--- Begin ---

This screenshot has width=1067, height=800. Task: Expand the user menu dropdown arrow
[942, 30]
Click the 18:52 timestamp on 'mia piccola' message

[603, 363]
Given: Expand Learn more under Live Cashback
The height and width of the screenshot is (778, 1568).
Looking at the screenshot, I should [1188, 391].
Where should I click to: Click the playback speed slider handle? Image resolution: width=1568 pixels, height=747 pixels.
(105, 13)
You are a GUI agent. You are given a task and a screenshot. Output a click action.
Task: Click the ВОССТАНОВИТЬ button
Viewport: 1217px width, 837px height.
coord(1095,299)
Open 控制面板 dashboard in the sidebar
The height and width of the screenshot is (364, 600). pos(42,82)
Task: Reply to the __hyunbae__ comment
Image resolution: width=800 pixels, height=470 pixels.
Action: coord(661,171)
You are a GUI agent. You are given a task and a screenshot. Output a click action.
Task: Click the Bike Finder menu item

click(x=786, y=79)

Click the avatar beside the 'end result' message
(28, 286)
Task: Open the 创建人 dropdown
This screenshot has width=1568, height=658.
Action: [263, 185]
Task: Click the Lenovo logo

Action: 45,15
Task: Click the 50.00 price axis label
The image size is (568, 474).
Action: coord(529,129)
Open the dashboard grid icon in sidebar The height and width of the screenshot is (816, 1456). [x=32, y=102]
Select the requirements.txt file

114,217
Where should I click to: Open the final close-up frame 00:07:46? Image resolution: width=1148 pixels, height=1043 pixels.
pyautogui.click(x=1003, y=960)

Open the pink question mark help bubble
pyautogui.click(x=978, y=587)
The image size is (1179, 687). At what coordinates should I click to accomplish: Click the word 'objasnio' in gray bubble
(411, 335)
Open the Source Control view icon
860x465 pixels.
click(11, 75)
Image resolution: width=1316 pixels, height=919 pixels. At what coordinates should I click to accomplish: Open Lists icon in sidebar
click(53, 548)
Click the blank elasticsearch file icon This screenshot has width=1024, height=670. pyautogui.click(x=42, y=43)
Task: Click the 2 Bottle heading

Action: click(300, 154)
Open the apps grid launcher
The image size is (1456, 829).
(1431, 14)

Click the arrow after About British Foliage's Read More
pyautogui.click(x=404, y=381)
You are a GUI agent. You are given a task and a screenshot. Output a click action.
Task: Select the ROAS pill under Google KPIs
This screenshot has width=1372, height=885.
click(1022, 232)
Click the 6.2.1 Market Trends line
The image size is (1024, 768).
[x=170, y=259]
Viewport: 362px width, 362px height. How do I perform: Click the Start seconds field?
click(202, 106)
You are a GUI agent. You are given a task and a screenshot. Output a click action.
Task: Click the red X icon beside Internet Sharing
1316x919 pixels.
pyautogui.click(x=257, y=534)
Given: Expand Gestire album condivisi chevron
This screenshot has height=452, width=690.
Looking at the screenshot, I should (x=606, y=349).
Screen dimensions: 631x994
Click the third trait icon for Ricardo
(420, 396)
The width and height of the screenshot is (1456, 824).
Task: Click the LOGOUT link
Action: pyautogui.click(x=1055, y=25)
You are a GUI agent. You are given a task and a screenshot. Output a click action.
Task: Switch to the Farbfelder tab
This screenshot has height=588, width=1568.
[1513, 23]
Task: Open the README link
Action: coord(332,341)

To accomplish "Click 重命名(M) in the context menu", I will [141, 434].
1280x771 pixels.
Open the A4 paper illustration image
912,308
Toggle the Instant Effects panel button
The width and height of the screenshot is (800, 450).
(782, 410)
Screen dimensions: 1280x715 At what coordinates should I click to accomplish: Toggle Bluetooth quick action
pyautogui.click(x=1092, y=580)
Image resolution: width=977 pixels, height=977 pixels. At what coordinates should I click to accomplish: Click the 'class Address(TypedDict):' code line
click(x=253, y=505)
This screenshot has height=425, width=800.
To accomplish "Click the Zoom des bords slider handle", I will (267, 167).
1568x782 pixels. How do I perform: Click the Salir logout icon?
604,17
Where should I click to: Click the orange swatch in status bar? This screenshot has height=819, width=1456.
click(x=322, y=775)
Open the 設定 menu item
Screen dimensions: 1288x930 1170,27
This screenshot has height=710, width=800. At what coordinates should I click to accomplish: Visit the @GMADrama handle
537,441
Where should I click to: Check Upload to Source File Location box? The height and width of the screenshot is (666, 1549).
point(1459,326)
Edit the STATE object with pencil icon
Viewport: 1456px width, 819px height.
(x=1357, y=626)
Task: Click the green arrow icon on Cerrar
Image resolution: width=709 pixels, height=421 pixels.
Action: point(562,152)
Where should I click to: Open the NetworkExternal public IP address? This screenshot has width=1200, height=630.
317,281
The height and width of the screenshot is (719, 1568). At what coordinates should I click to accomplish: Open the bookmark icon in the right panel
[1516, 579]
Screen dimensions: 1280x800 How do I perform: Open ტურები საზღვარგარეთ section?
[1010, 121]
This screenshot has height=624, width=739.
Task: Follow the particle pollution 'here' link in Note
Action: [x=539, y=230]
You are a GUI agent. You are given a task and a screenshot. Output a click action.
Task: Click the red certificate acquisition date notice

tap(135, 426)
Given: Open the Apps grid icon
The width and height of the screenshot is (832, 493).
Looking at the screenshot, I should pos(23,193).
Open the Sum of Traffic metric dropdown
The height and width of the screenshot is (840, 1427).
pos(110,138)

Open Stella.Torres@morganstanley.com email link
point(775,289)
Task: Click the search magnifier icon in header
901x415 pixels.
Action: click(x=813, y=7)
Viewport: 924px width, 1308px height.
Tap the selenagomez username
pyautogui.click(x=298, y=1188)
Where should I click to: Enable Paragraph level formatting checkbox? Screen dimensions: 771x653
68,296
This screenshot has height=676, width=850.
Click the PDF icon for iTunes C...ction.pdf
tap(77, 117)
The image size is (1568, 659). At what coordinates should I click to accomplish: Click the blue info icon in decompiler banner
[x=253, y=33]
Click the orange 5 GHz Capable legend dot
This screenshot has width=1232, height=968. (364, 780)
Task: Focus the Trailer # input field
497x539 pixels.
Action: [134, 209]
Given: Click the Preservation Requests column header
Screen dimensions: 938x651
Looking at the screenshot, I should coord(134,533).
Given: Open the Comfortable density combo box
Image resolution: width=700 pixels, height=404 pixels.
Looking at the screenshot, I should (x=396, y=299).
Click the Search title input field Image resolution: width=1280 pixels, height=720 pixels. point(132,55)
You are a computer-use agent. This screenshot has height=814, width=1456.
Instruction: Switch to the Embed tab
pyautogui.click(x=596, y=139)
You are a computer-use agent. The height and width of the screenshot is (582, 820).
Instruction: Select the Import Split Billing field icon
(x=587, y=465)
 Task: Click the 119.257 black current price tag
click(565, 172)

--- End ---

TASK DESCRIPTION => Revise all the entries above, changing every "GUI agent" to "interface agent" and leaving everything else unchanged.

RESPONSE FOR THIS EXERCISE =>
This screenshot has width=1067, height=800. Task: Expand the user menu dropdown arrow
[942, 30]
Click the 18:52 timestamp on 'mia piccola' message

[603, 363]
Given: Expand Learn more under Live Cashback
The height and width of the screenshot is (778, 1568).
Looking at the screenshot, I should [1188, 391].
Where should I click to: Click the playback speed slider handle? Image resolution: width=1568 pixels, height=747 pixels.
(105, 13)
You are a interface agent. You are given a task and a screenshot. Output a click action.
Task: Click the ВОССТАНОВИТЬ button
Viewport: 1217px width, 837px height.
coord(1095,299)
Open 控制面板 dashboard in the sidebar
The height and width of the screenshot is (364, 600). pos(42,82)
Task: Reply to the __hyunbae__ comment
Image resolution: width=800 pixels, height=470 pixels.
Action: coord(661,171)
You are a interface agent. You are given a task and a screenshot. Output a click action.
Task: Click the Bike Finder menu item

click(x=786, y=79)

Click the avatar beside the 'end result' message
(28, 286)
Task: Open the 创建人 dropdown
This screenshot has width=1568, height=658.
Action: [263, 185]
Task: Click the Lenovo logo

Action: 45,15
Task: Click the 50.00 price axis label
The image size is (568, 474).
Action: coord(529,129)
Open the dashboard grid icon in sidebar The height and width of the screenshot is (816, 1456). [x=32, y=102]
Select the requirements.txt file

114,217
Where should I click to: Open the final close-up frame 00:07:46? Image resolution: width=1148 pixels, height=1043 pixels.
pyautogui.click(x=1003, y=960)

Open the pink question mark help bubble
pyautogui.click(x=978, y=587)
The image size is (1179, 687). At what coordinates should I click to accomplish: Click the word 'objasnio' in gray bubble
(411, 335)
Open the Source Control view icon
860x465 pixels.
click(11, 75)
Image resolution: width=1316 pixels, height=919 pixels. At what coordinates should I click to accomplish: Open Lists icon in sidebar
click(53, 548)
Click the blank elasticsearch file icon This screenshot has width=1024, height=670. pyautogui.click(x=42, y=43)
Task: Click the 2 Bottle heading

Action: click(300, 154)
Open the apps grid launcher
The image size is (1456, 829).
(1431, 14)

Click the arrow after About British Foliage's Read More
pyautogui.click(x=404, y=381)
You are a interface agent. You are given a task and a screenshot. Output a click action.
Task: Select the ROAS pill under Google KPIs
This screenshot has width=1372, height=885.
click(1022, 232)
Click the 6.2.1 Market Trends line
The image size is (1024, 768).
[x=170, y=259]
Viewport: 362px width, 362px height. How do I perform: Click the Start seconds field?
click(202, 106)
You are a interface agent. You are given a task and a screenshot. Output a click action.
Task: Click the red X icon beside Internet Sharing
1316x919 pixels.
pyautogui.click(x=257, y=534)
Given: Expand Gestire album condivisi chevron
This screenshot has height=452, width=690.
Looking at the screenshot, I should (x=606, y=349).
Screen dimensions: 631x994
Click the third trait icon for Ricardo
(420, 396)
The width and height of the screenshot is (1456, 824).
Task: Click the LOGOUT link
Action: pyautogui.click(x=1055, y=25)
You are a interface agent. You are given a task and a screenshot. Output a click action.
Task: Switch to the Farbfelder tab
This screenshot has height=588, width=1568.
[1513, 23]
Task: Open the README link
Action: coord(332,341)

To accomplish "Click 重命名(M) in the context menu", I will [141, 434].
1280x771 pixels.
Open the A4 paper illustration image
912,308
Toggle the Instant Effects panel button
The width and height of the screenshot is (800, 450).
(782, 410)
Screen dimensions: 1280x715 At what coordinates should I click to accomplish: Toggle Bluetooth quick action
pyautogui.click(x=1092, y=580)
Image resolution: width=977 pixels, height=977 pixels. At what coordinates should I click to accomplish: Click the 'class Address(TypedDict):' code line
click(x=253, y=505)
This screenshot has height=425, width=800.
To accomplish "Click the Zoom des bords slider handle", I will (267, 167).
1568x782 pixels. How do I perform: Click the Salir logout icon?
604,17
Where should I click to: Click the orange swatch in status bar? This screenshot has height=819, width=1456.
click(x=322, y=775)
Open the 設定 menu item
Screen dimensions: 1288x930 1170,27
This screenshot has height=710, width=800. At what coordinates should I click to accomplish: Visit the @GMADrama handle
537,441
Where should I click to: Check Upload to Source File Location box? The height and width of the screenshot is (666, 1549).
point(1459,326)
Edit the STATE object with pencil icon
Viewport: 1456px width, 819px height.
(x=1357, y=626)
Task: Click the green arrow icon on Cerrar
Image resolution: width=709 pixels, height=421 pixels.
Action: point(562,152)
Where should I click to: Open the NetworkExternal public IP address? This screenshot has width=1200, height=630.
317,281
The height and width of the screenshot is (719, 1568). At what coordinates should I click to accomplish: Open the bookmark icon in the right panel
[1516, 579]
Screen dimensions: 1280x800 How do I perform: Open ტურები საზღვარგარეთ section?
[1010, 121]
This screenshot has height=624, width=739.
Task: Follow the particle pollution 'here' link in Note
Action: [x=539, y=230]
You are a interface agent. You are given a task and a screenshot. Output a click action.
Task: Click the red certificate acquisition date notice

tap(135, 426)
Given: Open the Apps grid icon
The width and height of the screenshot is (832, 493).
Looking at the screenshot, I should pos(23,193).
Open the Sum of Traffic metric dropdown
The height and width of the screenshot is (840, 1427).
pos(110,138)

Open Stella.Torres@morganstanley.com email link
point(775,289)
Task: Click the search magnifier icon in header
901x415 pixels.
Action: click(x=813, y=7)
Viewport: 924px width, 1308px height.
Tap the selenagomez username
pyautogui.click(x=298, y=1188)
Where should I click to: Enable Paragraph level formatting checkbox? Screen dimensions: 771x653
68,296
This screenshot has height=676, width=850.
Click the PDF icon for iTunes C...ction.pdf
tap(77, 117)
The image size is (1568, 659). At what coordinates should I click to accomplish: Click the blue info icon in decompiler banner
[x=253, y=33]
Click the orange 5 GHz Capable legend dot
This screenshot has width=1232, height=968. (364, 780)
Task: Focus the Trailer # input field
497x539 pixels.
Action: [134, 209]
Given: Click the Preservation Requests column header
Screen dimensions: 938x651
Looking at the screenshot, I should coord(134,533).
Given: Open the Comfortable density combo box
Image resolution: width=700 pixels, height=404 pixels.
Looking at the screenshot, I should (x=396, y=299).
Click the Search title input field Image resolution: width=1280 pixels, height=720 pixels. point(132,55)
You are a computer-use agent. This screenshot has height=814, width=1456.
Instruction: Switch to the Embed tab
pyautogui.click(x=596, y=139)
You are a computer-use agent. The height and width of the screenshot is (582, 820).
Instruction: Select the Import Split Billing field icon
(x=587, y=465)
 Task: Click the 119.257 black current price tag
click(565, 172)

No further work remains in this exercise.